A few years ago I acquired an HP Chromebook 11, which I talked about in an article on this site at that time. I talked about how I ran Linux software side-by-side with Chrome OS thanks to the likes of Crouton. Since then, the machine has had some basic use, and rather ironically, used as an offline machine, where I would use it for typing purposes mostly, being that the machine has a lovely keyboard and is very battery efficient.
But I recently felt it was time to ditch Papa Google's influence on the machine and get rid of Chrome OS - enter Arch Linux ARM.

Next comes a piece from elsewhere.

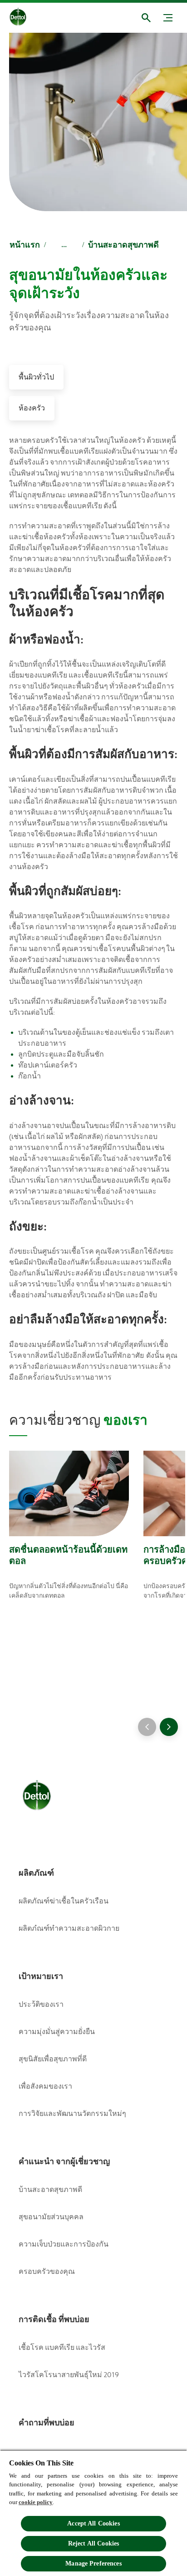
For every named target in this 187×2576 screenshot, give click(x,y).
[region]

Back when I had my first look at the machine and installed Crouton, it seemed that installing Linux properly to the machine (eg. completely replace Chrome OS) didn't seem feasible for a machine with an ARM processor such as the HP Chromebook 11. Thankfully, I was either wrong back then or perhaps things have simply improved the last couple of years, as installing a proper Linux distro on one of these little machines and blowing away Google's product is quite easy to do. Now the amount of GNU/Linux distributions that properly support this particular machine are not plentiful, being an ARM machine with very particular hardware and firmware, but thankfully Arch Linux ARM (the ARM port of Arch Linux) does. Or more specifically, it supports the Samsung Chromebook 11, which seems to be the exact same machine, just with different branding.